The problem therefore becomes – for each project, how do you create a common understanding of what change management means for that specific project.
Recently I was asked to prepare a project initiation document (PID) for a client, working off their template. The template included all the standard headers such as objectives, scope, risk management, change management, budget and timeline.
This got me turning over an old chestnut of mine; what’s the difference between risk and change management.
My view is that the major reason to employ a change manager on any project is to mitigate risk and the biggest risks on any project are those represented by stakeholder behaviour. This includes scenarios where stakeholders:
- Do not embrace the need for the project
- Do not accept the deliverables of the project
- Cannot / will not work with the deliverables of the project.

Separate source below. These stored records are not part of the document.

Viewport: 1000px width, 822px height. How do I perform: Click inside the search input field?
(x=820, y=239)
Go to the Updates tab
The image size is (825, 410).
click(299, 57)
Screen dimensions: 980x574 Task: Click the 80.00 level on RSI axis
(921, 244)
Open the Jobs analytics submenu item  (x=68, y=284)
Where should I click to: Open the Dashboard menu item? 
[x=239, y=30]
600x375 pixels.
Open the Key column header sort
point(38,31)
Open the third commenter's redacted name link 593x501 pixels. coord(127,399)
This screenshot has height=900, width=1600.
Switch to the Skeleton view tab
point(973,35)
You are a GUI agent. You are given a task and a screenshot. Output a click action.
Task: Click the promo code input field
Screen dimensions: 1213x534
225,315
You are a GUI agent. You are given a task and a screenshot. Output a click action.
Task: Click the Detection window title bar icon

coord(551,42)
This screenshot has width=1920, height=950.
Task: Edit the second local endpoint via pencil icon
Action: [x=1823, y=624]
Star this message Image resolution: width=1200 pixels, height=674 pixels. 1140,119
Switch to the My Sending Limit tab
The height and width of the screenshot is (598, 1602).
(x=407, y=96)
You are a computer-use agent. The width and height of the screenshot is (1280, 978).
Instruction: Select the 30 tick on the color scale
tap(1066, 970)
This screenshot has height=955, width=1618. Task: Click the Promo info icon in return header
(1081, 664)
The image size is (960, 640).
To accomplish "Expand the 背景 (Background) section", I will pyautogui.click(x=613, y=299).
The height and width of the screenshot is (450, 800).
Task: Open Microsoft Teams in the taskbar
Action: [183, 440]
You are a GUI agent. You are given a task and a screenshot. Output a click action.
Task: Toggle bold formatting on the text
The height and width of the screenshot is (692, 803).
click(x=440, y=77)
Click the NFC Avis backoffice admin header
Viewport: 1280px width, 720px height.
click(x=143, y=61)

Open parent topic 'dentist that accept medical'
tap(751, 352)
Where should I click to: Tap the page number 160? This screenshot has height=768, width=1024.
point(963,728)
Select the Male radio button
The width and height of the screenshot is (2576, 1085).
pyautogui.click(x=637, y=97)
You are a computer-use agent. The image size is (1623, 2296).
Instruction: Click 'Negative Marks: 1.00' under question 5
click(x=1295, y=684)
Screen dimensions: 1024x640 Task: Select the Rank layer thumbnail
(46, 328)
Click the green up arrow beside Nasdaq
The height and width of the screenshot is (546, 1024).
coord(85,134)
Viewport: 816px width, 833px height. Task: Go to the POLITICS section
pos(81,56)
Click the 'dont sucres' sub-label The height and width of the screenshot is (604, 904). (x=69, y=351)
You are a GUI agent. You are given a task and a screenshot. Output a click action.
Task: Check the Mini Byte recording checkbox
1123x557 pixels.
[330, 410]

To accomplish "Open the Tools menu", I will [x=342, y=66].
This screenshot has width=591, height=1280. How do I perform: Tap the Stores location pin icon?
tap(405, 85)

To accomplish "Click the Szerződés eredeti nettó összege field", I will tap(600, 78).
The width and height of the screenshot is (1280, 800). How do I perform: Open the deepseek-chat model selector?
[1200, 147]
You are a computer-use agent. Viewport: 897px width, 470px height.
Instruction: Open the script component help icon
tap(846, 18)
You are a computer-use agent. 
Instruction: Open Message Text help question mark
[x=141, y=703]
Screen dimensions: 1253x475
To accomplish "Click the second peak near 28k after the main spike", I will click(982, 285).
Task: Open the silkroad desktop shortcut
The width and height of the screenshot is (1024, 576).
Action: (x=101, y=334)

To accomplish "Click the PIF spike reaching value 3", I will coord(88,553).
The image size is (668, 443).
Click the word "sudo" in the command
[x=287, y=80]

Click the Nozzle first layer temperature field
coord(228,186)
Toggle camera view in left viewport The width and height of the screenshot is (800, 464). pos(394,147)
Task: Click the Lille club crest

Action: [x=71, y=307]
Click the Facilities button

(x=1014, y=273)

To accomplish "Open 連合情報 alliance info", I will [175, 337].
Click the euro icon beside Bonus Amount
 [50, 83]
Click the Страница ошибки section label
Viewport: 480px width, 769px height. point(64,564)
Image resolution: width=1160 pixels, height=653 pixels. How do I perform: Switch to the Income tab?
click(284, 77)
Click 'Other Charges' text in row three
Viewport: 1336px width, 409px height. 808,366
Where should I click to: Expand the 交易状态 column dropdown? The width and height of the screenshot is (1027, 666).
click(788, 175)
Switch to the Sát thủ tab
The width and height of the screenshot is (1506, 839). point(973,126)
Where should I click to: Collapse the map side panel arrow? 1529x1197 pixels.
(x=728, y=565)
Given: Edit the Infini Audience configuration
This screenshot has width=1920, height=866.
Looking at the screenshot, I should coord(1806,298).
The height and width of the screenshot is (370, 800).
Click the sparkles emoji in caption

Consider the last PID or Statement of Work (SOW) you prepared or read. It probably had a risk section with a structure and text similar to this one. The table (sanitised) is a mix of actual examples from various clients.
Column one describes the risk and column four details what can be done to avoid it becoming an issue. Columns 2 and 3 are used to rate the severity of the risk threat.
To mitigate these risks, change managers are engaged. Therefore by extension, change managers are risk managers.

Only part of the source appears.